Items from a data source
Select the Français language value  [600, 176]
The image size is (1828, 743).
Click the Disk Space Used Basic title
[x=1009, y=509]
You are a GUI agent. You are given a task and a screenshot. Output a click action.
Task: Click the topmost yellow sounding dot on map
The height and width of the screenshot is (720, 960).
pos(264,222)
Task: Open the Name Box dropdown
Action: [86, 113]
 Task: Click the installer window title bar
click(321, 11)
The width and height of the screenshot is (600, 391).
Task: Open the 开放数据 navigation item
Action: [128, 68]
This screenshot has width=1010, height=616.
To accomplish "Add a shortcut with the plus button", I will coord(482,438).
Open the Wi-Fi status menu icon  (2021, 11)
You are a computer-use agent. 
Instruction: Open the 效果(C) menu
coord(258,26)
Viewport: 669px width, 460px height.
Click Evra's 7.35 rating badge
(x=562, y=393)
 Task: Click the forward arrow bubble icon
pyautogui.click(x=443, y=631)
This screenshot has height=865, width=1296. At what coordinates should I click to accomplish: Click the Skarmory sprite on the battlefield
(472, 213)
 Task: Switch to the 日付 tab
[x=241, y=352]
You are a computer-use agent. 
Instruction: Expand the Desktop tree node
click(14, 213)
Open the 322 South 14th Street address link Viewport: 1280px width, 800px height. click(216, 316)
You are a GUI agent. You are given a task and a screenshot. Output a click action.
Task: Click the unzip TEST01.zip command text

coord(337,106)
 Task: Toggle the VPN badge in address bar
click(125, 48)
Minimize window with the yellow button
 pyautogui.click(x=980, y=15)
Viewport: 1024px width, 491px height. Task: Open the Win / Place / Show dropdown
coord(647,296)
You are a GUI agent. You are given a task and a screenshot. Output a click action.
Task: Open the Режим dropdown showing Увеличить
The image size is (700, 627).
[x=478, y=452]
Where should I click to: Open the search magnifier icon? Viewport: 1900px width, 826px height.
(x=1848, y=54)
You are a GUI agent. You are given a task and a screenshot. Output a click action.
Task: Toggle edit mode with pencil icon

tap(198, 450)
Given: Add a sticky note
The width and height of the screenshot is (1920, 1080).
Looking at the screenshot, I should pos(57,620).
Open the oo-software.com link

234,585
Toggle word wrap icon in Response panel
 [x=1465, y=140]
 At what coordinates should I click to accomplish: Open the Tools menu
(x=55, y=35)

• **EXERCISE DESCRIPTION**
Rewrite the stretch from the line containing "Task: Toggle the VPN badge in address bar" through the end of the entries, replacing "dropdown" with "picker" and leaving everything else unchanged.

• **ANSWER BELOW**
 Task: Toggle the VPN badge in address bar
click(125, 48)
Minimize window with the yellow button
 pyautogui.click(x=980, y=15)
Viewport: 1024px width, 491px height. Task: Open the Win / Place / Show picker
coord(647,296)
You are a GUI agent. You are given a task and a screenshot. Output a click action.
Task: Open the Режим picker showing Увеличить
The image size is (700, 627).
[x=478, y=452]
Where should I click to: Open the search magnifier icon? Viewport: 1900px width, 826px height.
(x=1848, y=54)
You are a GUI agent. You are given a task and a screenshot. Output a click action.
Task: Toggle edit mode with pencil icon

tap(198, 450)
Given: Add a sticky note
The width and height of the screenshot is (1920, 1080).
Looking at the screenshot, I should pos(57,620).
Open the oo-software.com link

234,585
Toggle word wrap icon in Response panel
 [x=1465, y=140]
 At what coordinates should I click to accomplish: Open the Tools menu
(x=55, y=35)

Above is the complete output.